Tilred called on the God of Abraham, Isaac, and Jacob, the God who appeared to his servant Moses on Mount Sinai and led his people out of Egypt, an angel watching over them day and night.  That same God, the bishop asked, send the same angel to watch over and lead this little child.  The devil who might try to thwart this prayer was again cursed by the sign of the cross.

“Amen,” replied the people, accustomed to do so whenever they heard the Latin Trinitarian phrase with which Tilred ended the prayer.
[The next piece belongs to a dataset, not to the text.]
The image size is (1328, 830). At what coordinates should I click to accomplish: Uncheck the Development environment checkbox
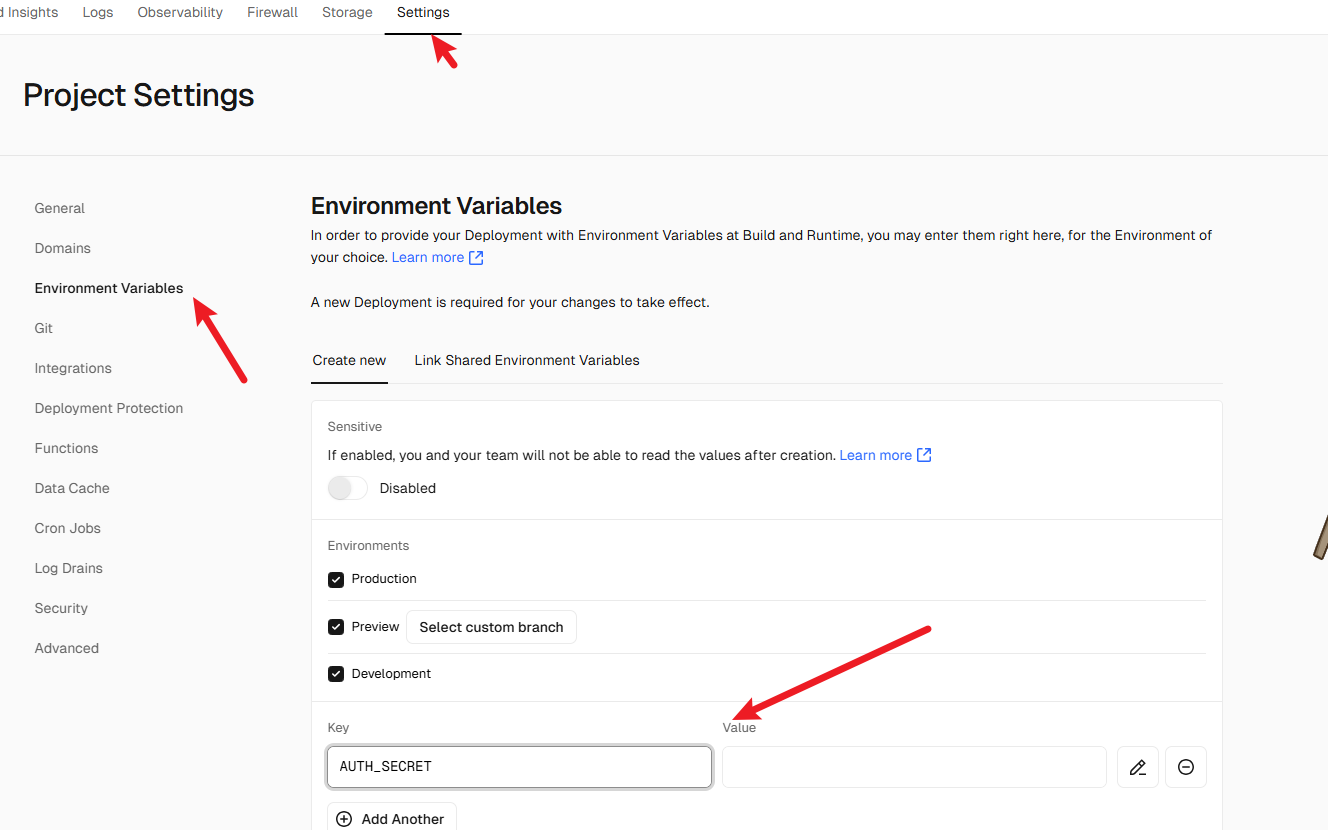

Making the sign of the cross over the infant, Tilred read on the facing page the next prayer for the salvation of a manchild. Ask and you will receive, seek and you will find, knock and it will be opened to you, he instructed the infant.

Tilred flipped the page himself in the book, skipping the alternate prayers for a maidenchild.  Once again he adjured the devil, ending with a strongly worded exorcism, Exorcizo te inmunde spiritus in nomine patries et filii et spiritus sancti, that any unclean spirit would exit and recede from this servant of God, calling on the power of that savior who walked on water and rescued Peter from the waves with his right hand.  Even Nothwulf, who did not know the Latin, felt the force of the words.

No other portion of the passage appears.